Some things to consider about how we experience our world:  our primary sense is visual, we make meaning out of our world through what we see and use the other senses to augment this, and walking upright means we focus our eyes in front of us and downwards so we don’t fall over things.  Therefore, if I were looking for (visual reference) the best geography to live in I would goto somewhere warmish, flat, with an unobstructed view that was fertile and hosted a variety of flora and fauna.  Mountainous terrain would be second because while it has great views it’s a tripping hazard waiting to happen.  🙂

Avenue of the GiantsA forest is close to the last place I would want to be, ocean and or Death Valley competing for dead last, because it goes against our strengths.  Dense flora from ground level all they way to the top of the tree story keep us from being able to see very far, filter the light so we can’t see very much of what is available to us, fills the ground with trippable opportunities, which keeps our eyes and head down while an entire world exists above our heads, some of which might find us yummy. So why do we find it so intriguing?  Why does it beckon us?

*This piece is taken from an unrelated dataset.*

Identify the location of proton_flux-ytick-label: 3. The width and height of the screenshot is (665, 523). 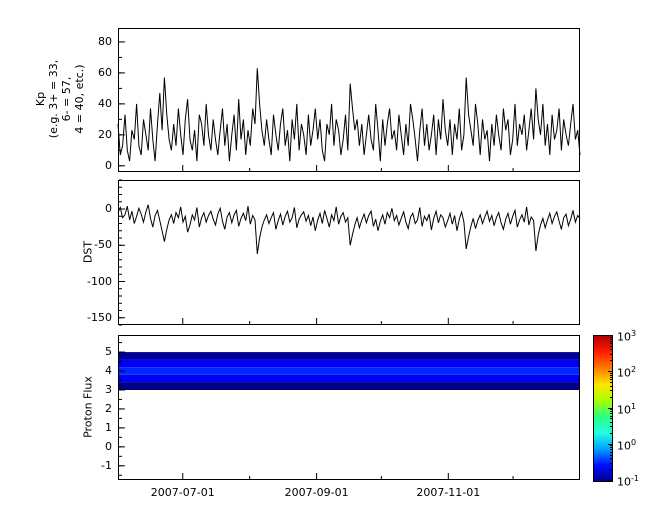
(108, 389).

My own surmise from my experience having grown up in tree country is that it forces us to stop the headlong rush we get into, looking forward, moving ahead in an unbroken line.  My sister, a forester by trade, once pointed out that if you’re going to be in the forest, you need to periodically turn around and look behind you, because if you want to make it back to your vehicle you need to see what the trail is going to look like. It will look completely different from how it looks going in.  Which is great advice not only for being in the woods, but for navigating hospitals which seem to think that creating mazelike floor plans creates a healing environment. 🙂

The forest requires us to slow down.  It forces us to take zigzagging paths because no straight lines exist there.  It makes us stop and turn around periodically.  It requires us to look up and see that there is more to this world, that it’s spherical, not a 2-d flat plain.  And it makes us utilize all of our other senses to a degree we wouldn’t otherwise.  We open our ears to actually listen instead of ignoring what bombards them.  Our skin because sensitive to breeze and humidity.  Our noses stop ignoring the human smells and the chemicals we overlay them with and open to sense our world.

And at some point we notice that the place is actually alive, not just the animals but the trees as well.  Because we begin to feel that the trees are breathing, inward at night, outward during the day.  And that allows us to slow our minds, gives us permission to stop all the doing and just be.  And breathe.